Un poema irlandese suggerisce che il
più grande tesoro di un bambino
è l’amore di sua madre, che porta nel profondo del suo cuore.
Il tesoro dei bambini
Le madri sanno – vogliono ancora sapere – quali tesori,
loro e solo loro, possono deporre nel cuore dei loro figli? Ecco un
affascinante promemoria di un giovane poeta della campagna irlandese,
nato negli ultimi anni del secolo e morto alla vigilia della Seconda
Guerra Mondiale, Michael Walsh. La poesia si intitola “Roses”:
Rose di sera – O le più amabili delle rose
Cadenti in musica come vien giù
la notte –
Per me il suono più familiare dell’infanzia,
Mia madre che prega sui suoi grani
marrone.
Serate a casa – Serate a lungo ricordate!
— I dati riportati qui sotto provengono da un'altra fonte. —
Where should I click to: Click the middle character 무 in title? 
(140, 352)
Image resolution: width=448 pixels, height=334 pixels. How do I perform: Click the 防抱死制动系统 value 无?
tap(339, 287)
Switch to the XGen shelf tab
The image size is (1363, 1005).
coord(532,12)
Tramonto sui prati – luna nascente sulle
nevi,
Che sia giugno o dicembre – ai crepuscoli che scendono
La lieve morbida musica di una rosa che
cade!
Di tutti i ricordi di una valle tranquilla
Questo mi segue, mi segue incessante in
questa città polverosa,
E mi rimane – la più amabile e la più dolce –
Mia madre che prega sui suoi grani
marrone!
Quello che una madre può dare al suo bambino nei suoi primi anni
di vita non può essere sostituito dal padre, e nemmeno
più avanti da un amato sposo. Entrambi sopraggiungono su un
cuore formato, o sformato, dalla madre.
La chiave di questa cattiva formazione del cuore sta nell’egocentrismo
o egoismo della madre, oggi spesso derivanti dalla ricerca della
propria realizzazione – quanto poco essa conosce!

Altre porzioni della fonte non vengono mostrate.